ビュルマの秘書エレーヌに、亡き父親の知り合いの老優が金を借りに来たものの、待ち合わせ場所に姿を見せなかったというところから始まる話で、そのせいでしょうか、途中にエレーヌの一人称形式で書かれた章が2つあります。その後ビュルマが依頼を受ける芸能界絡みの事件は、最初どうということもなさそうなのが殺人にまで発展していきます。偶然が過ぎるところはありますが、ラストは無難にまとめていました。


No.1376 5点 寂しい夜の出来事
ミッキー・スピレイン
(2022/07/24 23:56登録)
スピレインの共産主義嫌いが露骨に表明された作品で、マイク・ハマーは「奴らにくらべたら、ナチだって鼻たれ小僧みたいなもんだ。」とさえ考えています。そういった彼の思想が存分に地の文で書かれた作品です。

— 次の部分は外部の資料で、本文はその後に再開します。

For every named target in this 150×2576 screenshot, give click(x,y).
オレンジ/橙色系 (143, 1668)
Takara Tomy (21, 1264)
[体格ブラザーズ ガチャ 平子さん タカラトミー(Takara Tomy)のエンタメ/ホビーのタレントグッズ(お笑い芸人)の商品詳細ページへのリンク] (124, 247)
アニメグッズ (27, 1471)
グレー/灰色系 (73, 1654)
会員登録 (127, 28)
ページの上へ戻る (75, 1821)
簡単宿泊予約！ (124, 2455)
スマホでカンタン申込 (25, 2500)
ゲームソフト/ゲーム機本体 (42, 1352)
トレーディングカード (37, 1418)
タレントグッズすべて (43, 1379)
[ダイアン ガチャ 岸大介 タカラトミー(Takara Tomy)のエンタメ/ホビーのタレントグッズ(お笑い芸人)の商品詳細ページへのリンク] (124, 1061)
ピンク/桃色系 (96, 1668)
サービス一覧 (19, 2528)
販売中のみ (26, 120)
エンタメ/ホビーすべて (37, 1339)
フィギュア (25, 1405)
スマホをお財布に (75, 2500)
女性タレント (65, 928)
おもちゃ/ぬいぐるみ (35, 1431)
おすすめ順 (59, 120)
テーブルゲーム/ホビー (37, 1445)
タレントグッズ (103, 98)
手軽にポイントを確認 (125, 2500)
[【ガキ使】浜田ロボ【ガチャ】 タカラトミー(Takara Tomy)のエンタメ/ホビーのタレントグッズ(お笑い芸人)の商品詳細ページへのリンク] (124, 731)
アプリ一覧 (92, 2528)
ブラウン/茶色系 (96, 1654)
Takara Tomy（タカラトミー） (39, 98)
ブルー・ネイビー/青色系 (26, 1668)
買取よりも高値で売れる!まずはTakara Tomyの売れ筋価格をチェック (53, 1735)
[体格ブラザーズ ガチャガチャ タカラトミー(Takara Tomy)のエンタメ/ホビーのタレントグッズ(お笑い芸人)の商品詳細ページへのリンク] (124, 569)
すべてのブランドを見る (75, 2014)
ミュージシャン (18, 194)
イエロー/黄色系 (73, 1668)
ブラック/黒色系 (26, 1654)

一方では、冒頭の霧の夜ハマーが橋の上にたたずむことになる理由は、判事から、人を殺すのを楽しんでいるおまえは平和な社会の中では存在理由が見つからないなどとののしられて、落ち込んだためで、自己否定的な気分も、かなりしつこく描かれます。判事の夢を見たことまで書かれているほどですが、やはり俺は暴力的方法で事件を解決するんだということにならなければ、スピレインになりません。そんな憎しみと暴力性に対するねじれた感情が延々書き連ねられているという点では、ハードボイルドらしくありません。
プロットは、最後の意外性部分で話をごちゃつかせてしまったように思います。